**Exercise aim:** What is needed is an exact transcription of the line with "Click the Robinhood symbol logo icon" and all the lines that follow it in the entries below; add nothing else.

___ Supplied records

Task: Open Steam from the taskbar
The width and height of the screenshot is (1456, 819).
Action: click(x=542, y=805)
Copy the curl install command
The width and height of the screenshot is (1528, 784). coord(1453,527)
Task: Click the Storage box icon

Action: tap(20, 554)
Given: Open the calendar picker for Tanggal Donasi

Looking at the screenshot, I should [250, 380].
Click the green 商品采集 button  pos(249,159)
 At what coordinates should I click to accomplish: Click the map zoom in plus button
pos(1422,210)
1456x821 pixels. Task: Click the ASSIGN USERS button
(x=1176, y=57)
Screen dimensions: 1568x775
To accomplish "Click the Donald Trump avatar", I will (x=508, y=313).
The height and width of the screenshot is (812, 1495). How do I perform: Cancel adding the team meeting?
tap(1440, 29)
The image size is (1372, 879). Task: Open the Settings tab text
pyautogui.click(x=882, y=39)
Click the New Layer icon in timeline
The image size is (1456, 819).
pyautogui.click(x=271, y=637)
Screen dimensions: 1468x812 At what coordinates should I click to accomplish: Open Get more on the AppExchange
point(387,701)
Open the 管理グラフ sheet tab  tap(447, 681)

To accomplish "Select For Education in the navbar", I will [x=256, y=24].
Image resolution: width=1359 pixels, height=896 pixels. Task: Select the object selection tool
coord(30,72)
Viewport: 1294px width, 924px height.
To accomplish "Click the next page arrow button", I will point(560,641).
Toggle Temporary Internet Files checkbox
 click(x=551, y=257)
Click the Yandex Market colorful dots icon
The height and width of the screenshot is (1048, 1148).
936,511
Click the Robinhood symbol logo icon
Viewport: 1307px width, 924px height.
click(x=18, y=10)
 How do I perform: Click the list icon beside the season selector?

______

**Answer area:**
Click the Robinhood symbol logo icon
Viewport: 1307px width, 924px height.
click(x=18, y=10)
 How do I perform: Click the list icon beside the season selector?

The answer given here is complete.